- Stored records
######

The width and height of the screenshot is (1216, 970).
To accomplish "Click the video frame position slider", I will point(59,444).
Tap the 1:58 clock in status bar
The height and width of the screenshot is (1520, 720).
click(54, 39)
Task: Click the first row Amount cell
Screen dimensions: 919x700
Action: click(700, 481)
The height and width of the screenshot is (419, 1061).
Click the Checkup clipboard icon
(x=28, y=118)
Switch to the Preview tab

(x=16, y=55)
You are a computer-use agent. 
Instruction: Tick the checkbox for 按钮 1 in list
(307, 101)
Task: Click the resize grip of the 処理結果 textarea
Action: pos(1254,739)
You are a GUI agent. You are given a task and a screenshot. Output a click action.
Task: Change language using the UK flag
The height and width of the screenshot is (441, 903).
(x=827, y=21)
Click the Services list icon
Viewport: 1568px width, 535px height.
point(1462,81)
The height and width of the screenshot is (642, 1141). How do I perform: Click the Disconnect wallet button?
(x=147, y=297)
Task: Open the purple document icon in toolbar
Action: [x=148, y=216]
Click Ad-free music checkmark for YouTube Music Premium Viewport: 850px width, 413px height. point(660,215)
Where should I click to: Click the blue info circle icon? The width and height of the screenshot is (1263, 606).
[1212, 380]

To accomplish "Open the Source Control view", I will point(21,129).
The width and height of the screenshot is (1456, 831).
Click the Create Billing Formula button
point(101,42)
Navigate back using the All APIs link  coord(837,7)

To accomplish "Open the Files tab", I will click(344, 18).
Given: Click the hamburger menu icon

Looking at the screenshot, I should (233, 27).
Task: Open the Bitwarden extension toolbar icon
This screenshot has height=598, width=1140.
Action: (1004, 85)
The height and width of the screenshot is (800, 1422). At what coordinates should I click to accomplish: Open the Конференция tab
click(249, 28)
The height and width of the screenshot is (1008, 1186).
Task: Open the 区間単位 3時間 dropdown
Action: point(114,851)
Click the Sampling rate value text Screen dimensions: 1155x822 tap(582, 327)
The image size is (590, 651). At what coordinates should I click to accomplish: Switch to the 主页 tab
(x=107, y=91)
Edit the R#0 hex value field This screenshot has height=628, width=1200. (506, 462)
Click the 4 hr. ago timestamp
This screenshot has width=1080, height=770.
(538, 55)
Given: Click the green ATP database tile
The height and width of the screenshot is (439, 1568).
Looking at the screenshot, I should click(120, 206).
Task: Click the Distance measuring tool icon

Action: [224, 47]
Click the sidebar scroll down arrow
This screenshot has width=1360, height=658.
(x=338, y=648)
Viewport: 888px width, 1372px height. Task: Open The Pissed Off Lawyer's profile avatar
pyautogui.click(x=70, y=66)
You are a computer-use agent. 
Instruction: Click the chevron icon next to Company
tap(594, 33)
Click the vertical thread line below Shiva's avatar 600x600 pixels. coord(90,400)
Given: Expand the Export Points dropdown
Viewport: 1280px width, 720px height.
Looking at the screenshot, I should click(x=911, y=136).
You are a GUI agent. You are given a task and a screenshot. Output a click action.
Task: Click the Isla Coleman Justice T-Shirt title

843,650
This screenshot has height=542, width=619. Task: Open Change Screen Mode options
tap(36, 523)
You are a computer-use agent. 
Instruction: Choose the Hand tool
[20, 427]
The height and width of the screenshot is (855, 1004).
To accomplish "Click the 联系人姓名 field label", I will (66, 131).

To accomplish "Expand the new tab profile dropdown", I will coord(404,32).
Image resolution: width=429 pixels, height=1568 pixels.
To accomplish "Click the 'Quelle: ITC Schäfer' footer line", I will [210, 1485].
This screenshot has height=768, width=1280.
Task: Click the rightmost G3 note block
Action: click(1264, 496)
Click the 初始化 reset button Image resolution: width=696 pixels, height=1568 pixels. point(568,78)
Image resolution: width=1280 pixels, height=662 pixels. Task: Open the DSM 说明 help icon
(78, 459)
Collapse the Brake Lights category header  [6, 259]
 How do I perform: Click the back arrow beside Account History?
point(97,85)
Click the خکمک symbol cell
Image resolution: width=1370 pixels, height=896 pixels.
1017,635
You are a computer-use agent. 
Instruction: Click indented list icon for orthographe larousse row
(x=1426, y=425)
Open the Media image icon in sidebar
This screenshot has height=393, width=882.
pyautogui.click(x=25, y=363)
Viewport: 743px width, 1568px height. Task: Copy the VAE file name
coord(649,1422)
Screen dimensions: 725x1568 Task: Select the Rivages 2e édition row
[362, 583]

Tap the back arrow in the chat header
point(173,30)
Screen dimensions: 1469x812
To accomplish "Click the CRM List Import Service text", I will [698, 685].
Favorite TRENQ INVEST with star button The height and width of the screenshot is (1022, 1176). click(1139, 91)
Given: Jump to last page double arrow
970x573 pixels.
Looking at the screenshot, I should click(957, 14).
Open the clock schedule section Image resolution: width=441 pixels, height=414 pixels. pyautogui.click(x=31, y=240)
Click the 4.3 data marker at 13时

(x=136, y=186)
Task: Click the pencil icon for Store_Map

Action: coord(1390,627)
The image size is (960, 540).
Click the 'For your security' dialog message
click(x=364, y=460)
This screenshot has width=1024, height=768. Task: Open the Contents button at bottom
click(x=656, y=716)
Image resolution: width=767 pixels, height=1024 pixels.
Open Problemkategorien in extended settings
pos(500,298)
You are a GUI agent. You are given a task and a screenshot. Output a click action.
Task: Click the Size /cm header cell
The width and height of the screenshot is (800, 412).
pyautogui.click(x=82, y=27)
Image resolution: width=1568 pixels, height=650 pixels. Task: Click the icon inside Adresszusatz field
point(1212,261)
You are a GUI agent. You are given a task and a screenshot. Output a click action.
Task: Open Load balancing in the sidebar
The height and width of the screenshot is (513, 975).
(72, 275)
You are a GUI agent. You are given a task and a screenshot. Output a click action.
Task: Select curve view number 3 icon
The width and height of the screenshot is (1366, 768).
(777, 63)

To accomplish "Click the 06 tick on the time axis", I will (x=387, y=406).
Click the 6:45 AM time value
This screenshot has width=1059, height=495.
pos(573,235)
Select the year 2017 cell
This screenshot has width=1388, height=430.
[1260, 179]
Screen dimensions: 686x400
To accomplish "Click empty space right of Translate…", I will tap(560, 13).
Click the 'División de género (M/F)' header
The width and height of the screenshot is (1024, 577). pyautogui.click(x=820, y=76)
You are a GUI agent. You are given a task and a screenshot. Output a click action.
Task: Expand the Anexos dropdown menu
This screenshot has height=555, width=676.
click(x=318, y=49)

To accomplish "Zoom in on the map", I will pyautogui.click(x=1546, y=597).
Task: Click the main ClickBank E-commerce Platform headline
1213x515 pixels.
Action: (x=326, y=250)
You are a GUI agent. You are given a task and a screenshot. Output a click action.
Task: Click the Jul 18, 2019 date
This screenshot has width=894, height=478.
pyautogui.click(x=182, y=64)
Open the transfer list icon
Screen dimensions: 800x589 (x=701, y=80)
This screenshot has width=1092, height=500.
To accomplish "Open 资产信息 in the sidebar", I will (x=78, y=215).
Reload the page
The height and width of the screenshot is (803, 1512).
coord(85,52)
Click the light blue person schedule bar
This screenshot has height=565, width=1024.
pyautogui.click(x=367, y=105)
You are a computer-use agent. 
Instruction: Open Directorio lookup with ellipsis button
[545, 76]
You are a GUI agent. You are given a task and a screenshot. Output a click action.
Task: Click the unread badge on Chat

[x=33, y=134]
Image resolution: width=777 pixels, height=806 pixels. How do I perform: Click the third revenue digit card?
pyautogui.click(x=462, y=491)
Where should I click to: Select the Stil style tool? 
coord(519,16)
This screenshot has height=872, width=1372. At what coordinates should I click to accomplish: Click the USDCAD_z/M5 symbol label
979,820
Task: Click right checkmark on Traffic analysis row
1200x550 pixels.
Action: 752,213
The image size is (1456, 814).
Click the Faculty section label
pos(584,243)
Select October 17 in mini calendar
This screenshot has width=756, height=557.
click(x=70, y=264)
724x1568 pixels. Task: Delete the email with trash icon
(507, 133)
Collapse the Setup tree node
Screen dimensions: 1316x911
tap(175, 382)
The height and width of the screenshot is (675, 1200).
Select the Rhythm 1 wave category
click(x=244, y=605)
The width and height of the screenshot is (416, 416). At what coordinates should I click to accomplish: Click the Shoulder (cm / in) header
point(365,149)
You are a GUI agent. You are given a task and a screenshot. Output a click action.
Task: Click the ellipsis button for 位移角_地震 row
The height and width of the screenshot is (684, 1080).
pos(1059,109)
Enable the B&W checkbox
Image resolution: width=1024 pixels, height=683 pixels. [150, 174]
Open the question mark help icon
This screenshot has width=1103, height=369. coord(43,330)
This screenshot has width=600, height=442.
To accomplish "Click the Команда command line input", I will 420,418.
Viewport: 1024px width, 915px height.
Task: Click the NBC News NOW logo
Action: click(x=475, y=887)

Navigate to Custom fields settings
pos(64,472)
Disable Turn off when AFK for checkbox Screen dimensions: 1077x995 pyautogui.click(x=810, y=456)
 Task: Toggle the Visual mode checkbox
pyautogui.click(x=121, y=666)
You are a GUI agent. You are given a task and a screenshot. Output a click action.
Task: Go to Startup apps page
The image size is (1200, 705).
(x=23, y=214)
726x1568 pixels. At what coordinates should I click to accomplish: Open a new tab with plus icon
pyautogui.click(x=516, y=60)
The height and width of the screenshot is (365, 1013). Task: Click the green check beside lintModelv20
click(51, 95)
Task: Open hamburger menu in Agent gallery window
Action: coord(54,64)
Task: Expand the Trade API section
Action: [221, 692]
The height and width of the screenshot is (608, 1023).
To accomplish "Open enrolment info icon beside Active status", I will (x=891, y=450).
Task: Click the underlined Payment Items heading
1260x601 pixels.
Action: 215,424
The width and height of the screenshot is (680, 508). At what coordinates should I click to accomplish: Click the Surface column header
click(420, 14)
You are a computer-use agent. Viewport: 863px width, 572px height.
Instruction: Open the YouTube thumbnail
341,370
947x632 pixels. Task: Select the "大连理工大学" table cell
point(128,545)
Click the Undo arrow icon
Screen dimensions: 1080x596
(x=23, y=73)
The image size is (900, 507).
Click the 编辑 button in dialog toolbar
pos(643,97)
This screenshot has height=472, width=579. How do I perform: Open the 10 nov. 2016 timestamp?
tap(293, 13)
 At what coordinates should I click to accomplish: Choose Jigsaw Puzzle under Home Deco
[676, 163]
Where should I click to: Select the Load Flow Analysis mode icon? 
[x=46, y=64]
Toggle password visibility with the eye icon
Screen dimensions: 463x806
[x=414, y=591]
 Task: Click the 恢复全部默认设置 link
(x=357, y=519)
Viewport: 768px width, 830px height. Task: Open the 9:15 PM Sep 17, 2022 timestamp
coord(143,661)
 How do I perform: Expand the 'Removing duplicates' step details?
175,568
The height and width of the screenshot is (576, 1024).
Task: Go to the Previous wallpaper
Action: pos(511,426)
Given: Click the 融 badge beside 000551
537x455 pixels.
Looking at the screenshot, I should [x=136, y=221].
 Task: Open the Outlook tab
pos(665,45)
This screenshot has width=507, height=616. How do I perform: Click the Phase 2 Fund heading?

######

- TASK PROMPT
Please, from the entries above, set down exactly the lines from the one containing "The height and width of the screenshot is (419, 1061)." through the one containing "Task: Change language using the UK flag", and only those.

- RESPONSE BELOW
The height and width of the screenshot is (419, 1061).
Click the Checkup clipboard icon
(x=28, y=118)
Switch to the Preview tab

(x=16, y=55)
You are a computer-use agent. 
Instruction: Tick the checkbox for 按钮 1 in list
(307, 101)
Task: Click the resize grip of the 処理結果 textarea
Action: pos(1254,739)
You are a GUI agent. You are given a task and a screenshot. Output a click action.
Task: Change language using the UK flag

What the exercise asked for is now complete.